A lawsuit the Oglala Sioux Tribe filed against several Nebraska liquor stores has legal precedent in old English complaints from landowners against rowdy tavern neighbors, according to the tribe’s attorney.
The argument for recovery of damages in public and private nuisance cases goes back hundreds of years, to when English landowners would sue tavern neighbors for creating loud noises, drunken neighbors and objectionable behavior, attorney Thomas White said Monday.
“This kind of bad behavior on the parts of human beings is nothing new,” White said. “The lawsuit makes it clear that being a bad neighbor is a violational law.”
In 2000, New York City sued Beretta and other gun manufacturers for endangering city residents by letting its guns reach illegal markets, oversupplying some market areas and enforcing poor security practices.
However, the U.S. Supreme Court ended the case in Beretta’s favor by rejecting an appeal early in 2009.
The Oglala Sioux Tribe’s lawsuit argues that beer sellers in the 10-resident town of Whiteclay, which is just over the Nebraska border from the Pine Ridge Indian Reservation, sell alcohol knowing that much of it likely will be illegally consumed on the streets of Whiteclay or be consumed or resold on the dry reservation -- and all of those options are illegal, White said.
More than 4.9 million 12-ounce servings of beer were sold in Whiteclay in 2010, according to the lawsuit, which was updated just over a week ago. The lawsuit names several local liquor stores and national beer distributors as defendants.
“Nebraska’s theory is we’ll take the money from alcohol sales -- and of course they make a lot of tax money -- and we’ll just ship the problems to the reservation,” White said. “That seems acceptable to Nebraska, but of course, it is unacceptable to the people who live on the reservation.”
Attorneys for defendants Stateline Liquor, Dietrich Distributing Co., High Plains Budweiser, Coors Distributing and Pabst Brewing Co. declined to comment for this story. Attorneys for the other defendants in the case did not return calls requesting comment.
White said he became interested in Whiteclay beer sales when he served in the Nebraska Legislature from 2006 to 2010. One store owner said selling alcohol in Whiteclay was like “mining gold in hell,” White said. White proposed the lawsuit to Oglala Sioux Tribe members, and they raised the lawsuit idea again after his term ended, he said.
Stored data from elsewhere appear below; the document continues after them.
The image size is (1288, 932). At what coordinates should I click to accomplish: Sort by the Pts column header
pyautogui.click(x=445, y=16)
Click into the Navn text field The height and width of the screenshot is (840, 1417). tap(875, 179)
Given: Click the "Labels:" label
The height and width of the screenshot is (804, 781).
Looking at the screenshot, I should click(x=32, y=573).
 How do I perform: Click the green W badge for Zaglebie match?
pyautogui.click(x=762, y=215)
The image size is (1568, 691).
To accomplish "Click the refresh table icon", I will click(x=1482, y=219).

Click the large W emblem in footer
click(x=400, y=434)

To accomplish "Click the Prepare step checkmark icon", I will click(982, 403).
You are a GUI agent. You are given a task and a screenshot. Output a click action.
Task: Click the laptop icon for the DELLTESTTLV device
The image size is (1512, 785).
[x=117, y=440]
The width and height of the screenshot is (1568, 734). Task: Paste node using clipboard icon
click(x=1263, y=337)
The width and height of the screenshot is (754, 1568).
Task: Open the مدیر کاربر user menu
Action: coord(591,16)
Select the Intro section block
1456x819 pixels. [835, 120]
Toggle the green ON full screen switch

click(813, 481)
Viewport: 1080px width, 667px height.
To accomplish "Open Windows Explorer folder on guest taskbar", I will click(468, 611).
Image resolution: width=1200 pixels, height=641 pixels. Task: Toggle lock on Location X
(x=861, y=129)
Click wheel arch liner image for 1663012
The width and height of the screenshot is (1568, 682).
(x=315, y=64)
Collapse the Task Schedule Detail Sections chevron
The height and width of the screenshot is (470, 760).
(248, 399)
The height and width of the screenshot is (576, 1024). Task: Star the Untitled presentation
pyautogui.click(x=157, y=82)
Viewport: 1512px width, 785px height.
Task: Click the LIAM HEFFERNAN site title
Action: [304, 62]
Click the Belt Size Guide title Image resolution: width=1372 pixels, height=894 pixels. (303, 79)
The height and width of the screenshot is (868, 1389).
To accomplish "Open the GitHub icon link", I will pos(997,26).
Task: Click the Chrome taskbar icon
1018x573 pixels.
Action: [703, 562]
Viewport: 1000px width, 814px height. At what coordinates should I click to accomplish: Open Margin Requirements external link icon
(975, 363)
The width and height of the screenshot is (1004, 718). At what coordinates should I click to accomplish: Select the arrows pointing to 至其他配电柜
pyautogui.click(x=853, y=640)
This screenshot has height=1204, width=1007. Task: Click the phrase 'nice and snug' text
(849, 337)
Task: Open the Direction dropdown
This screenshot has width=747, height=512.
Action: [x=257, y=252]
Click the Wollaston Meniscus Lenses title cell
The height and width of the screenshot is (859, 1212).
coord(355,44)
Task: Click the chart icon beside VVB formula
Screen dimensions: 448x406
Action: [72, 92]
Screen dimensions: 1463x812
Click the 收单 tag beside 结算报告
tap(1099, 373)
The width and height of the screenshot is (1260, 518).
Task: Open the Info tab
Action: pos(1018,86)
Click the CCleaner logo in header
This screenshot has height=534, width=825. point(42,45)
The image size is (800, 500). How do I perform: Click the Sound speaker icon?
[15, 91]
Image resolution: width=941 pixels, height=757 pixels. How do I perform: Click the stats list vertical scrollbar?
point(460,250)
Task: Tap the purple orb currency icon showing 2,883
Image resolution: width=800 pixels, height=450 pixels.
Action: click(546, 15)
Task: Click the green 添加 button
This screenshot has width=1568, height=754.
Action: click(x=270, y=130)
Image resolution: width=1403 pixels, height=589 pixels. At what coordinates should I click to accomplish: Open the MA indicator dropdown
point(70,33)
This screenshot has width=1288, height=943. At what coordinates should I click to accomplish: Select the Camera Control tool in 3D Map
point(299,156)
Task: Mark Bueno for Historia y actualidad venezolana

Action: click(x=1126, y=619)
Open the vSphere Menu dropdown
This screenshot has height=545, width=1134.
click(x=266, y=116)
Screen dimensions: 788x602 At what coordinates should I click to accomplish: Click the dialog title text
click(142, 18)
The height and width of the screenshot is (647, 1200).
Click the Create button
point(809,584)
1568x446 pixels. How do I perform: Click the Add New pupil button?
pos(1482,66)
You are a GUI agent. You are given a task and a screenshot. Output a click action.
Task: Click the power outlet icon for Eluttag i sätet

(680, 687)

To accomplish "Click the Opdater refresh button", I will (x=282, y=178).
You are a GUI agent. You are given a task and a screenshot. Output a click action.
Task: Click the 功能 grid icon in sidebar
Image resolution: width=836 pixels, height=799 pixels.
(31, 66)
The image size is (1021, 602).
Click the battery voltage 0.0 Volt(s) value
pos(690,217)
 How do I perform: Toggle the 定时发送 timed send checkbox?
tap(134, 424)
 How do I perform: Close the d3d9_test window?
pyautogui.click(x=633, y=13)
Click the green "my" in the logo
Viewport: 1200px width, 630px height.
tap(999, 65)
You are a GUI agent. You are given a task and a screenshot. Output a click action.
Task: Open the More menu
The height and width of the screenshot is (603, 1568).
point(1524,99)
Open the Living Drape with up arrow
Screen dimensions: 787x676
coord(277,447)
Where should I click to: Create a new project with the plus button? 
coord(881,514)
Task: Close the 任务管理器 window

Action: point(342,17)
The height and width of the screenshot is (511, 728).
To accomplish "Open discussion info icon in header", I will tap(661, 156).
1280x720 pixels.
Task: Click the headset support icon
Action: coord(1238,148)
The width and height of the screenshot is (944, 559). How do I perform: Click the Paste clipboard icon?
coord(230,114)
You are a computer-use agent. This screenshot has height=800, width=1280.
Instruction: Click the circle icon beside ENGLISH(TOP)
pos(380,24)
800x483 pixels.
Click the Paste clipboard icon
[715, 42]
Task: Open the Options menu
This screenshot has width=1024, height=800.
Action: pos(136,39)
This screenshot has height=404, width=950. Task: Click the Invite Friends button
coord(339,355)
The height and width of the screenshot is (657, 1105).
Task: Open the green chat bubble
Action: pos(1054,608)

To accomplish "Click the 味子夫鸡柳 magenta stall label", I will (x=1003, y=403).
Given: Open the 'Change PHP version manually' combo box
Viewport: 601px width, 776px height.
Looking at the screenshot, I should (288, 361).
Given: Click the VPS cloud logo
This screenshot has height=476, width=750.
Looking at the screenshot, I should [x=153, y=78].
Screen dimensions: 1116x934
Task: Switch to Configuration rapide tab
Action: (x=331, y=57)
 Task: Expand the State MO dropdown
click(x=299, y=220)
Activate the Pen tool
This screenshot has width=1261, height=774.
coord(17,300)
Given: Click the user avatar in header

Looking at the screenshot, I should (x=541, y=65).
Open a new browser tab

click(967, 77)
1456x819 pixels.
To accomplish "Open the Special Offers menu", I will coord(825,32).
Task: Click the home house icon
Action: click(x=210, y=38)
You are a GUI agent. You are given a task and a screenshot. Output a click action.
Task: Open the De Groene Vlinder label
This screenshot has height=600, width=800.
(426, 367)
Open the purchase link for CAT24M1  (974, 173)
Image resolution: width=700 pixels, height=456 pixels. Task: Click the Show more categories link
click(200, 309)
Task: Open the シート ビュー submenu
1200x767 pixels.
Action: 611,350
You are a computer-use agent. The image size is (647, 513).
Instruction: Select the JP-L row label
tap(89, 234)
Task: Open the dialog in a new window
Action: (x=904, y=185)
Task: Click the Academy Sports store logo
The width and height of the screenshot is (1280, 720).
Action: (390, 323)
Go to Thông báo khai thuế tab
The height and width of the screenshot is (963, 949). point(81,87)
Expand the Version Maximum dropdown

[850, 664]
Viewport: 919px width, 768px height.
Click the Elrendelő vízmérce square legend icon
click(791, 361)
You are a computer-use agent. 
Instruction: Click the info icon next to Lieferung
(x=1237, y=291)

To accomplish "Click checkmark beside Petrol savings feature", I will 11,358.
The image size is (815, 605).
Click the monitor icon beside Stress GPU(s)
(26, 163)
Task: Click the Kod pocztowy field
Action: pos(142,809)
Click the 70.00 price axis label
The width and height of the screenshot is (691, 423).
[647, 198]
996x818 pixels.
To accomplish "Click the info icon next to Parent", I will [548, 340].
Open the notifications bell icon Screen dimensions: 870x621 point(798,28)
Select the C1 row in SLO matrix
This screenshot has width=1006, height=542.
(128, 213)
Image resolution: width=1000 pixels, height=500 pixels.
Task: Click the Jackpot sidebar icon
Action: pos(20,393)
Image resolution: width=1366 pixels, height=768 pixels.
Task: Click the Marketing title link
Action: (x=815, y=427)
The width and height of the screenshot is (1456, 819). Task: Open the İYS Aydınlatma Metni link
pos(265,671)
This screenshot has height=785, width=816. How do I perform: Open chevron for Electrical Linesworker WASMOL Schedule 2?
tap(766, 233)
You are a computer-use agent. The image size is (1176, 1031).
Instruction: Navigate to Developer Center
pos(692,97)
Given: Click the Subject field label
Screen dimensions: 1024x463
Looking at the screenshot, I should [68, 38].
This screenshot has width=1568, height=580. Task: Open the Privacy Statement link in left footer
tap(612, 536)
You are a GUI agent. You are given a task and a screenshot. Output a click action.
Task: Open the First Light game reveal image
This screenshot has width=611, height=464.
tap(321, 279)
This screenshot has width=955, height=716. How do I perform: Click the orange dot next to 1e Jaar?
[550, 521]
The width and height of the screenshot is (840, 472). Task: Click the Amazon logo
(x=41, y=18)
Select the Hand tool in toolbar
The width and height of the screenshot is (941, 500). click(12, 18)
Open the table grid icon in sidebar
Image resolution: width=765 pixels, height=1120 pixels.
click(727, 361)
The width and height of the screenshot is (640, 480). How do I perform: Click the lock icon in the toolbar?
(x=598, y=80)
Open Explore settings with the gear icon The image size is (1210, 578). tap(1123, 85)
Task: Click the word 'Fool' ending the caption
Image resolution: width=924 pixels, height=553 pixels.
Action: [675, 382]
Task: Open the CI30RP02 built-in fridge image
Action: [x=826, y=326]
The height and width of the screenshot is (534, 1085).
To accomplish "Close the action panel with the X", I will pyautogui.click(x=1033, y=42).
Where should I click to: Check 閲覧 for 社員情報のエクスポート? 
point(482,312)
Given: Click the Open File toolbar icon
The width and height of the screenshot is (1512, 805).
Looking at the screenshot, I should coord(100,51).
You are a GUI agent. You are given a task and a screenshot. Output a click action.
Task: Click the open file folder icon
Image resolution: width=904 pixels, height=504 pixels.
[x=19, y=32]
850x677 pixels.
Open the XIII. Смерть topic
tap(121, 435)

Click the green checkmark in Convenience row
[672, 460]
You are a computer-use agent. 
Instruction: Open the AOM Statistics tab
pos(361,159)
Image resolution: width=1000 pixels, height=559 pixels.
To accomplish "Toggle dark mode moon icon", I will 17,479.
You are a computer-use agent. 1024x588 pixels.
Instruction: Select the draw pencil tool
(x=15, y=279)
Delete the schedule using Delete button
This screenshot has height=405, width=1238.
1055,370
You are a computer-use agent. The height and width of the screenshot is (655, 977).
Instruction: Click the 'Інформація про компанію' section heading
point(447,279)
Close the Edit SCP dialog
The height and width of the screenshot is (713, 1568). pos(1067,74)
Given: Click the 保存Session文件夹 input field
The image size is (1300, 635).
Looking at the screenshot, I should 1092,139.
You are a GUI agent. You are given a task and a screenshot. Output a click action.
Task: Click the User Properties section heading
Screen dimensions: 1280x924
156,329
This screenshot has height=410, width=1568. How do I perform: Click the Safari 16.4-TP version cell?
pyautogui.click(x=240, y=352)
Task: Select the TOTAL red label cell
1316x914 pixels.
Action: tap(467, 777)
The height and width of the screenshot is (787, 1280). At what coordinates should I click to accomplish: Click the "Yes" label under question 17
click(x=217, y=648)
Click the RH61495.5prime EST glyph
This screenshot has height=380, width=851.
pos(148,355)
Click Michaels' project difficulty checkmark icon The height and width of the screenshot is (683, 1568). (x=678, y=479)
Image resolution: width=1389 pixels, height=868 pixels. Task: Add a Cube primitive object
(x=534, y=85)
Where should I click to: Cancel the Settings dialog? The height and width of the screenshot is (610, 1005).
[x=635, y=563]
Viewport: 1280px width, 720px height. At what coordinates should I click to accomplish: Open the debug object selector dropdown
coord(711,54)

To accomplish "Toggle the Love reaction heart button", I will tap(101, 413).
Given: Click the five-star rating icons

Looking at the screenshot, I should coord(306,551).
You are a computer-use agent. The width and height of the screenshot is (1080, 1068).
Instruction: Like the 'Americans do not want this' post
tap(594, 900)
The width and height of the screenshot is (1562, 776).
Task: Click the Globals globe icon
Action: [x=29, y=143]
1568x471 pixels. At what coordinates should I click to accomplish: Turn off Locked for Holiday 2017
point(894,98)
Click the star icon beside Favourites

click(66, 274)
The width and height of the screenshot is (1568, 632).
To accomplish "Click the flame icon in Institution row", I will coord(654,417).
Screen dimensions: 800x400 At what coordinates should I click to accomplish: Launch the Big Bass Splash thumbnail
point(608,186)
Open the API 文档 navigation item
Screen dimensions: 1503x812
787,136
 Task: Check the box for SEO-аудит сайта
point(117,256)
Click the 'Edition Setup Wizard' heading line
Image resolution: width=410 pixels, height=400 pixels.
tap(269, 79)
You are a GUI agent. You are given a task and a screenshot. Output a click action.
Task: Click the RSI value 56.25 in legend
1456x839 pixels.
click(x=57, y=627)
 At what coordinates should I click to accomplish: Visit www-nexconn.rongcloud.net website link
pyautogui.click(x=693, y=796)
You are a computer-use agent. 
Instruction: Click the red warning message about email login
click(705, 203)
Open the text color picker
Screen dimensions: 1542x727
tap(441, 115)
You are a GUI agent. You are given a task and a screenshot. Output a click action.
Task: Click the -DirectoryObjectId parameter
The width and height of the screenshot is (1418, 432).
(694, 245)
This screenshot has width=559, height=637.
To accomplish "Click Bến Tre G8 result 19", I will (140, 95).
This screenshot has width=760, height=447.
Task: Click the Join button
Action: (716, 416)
Nebraskans for Peace has been advocating for reduced alcohol sales in Whiteclay for more than a decade, president Mark Vasina said.
Vasina said he talked with Red Cloud High School students who say it is easy for minors to buy beer in Whiteclay. He said he has talked with others who buy beer there with food stamps, which is illegal. Whiteclay also sustains an active sex trade that revolves around alcohol, Vasina said.
“If you can control the sale of alcohol in Whiteclay, you can control all of these things,” he said.
White said he is hoping for an early trial date.
“There’s more human misery every day,” he said.